**AVAILABLE RECORDS**

----------

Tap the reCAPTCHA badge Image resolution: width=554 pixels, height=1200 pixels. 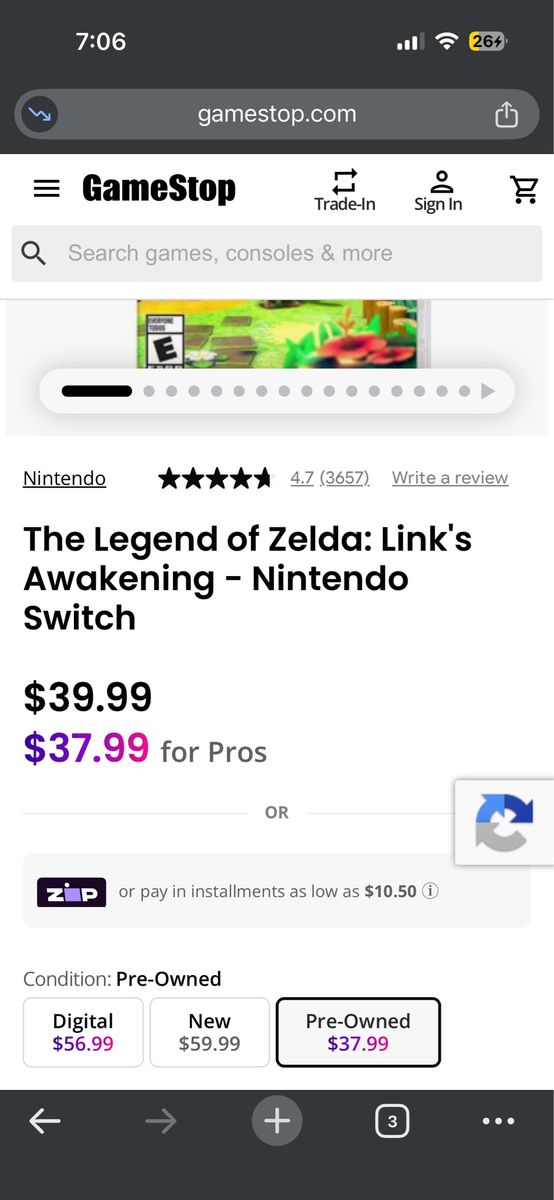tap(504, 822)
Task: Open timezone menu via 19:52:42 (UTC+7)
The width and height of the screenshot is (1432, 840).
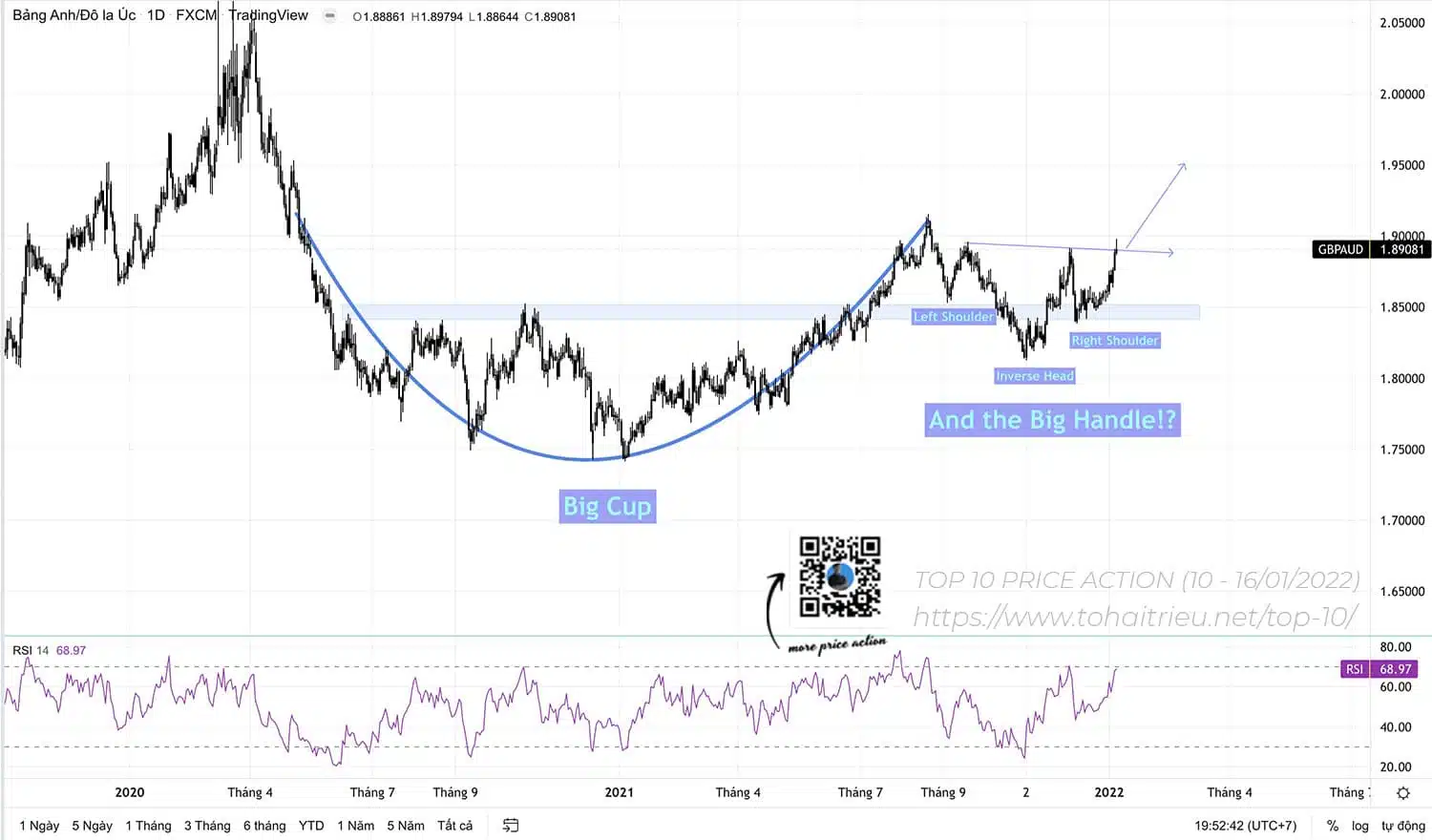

----------

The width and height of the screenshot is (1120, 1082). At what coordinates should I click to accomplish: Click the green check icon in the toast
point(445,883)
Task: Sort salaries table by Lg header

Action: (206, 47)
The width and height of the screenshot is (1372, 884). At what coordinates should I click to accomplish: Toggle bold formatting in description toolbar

----------

**YOUR GOAL**
Please turn the listing lines into a Markdown table with the columns Row and Line, starting at the line that contains "The width and height of the screenshot is (1120, 1082)." and ending at the line that contains "The width and height of the screenshot is (1372, 884).". Leave out any blank lines.

**RESULT OF THIS TASK**
| Row | Line |
|---|---|
| 1 | The width and height of the screenshot is (1120, 1082). At what coordinates should I click to accomplish: Click the green check icon in the toast |
| 2 | point(445,883) |
| 3 | Task: Sort salaries table by Lg header |
| 4 | Action: (206, 47) |
| 5 | The width and height of the screenshot is (1372, 884). At what coordinates should I click to accomplish: Toggle bold formatting in description toolbar |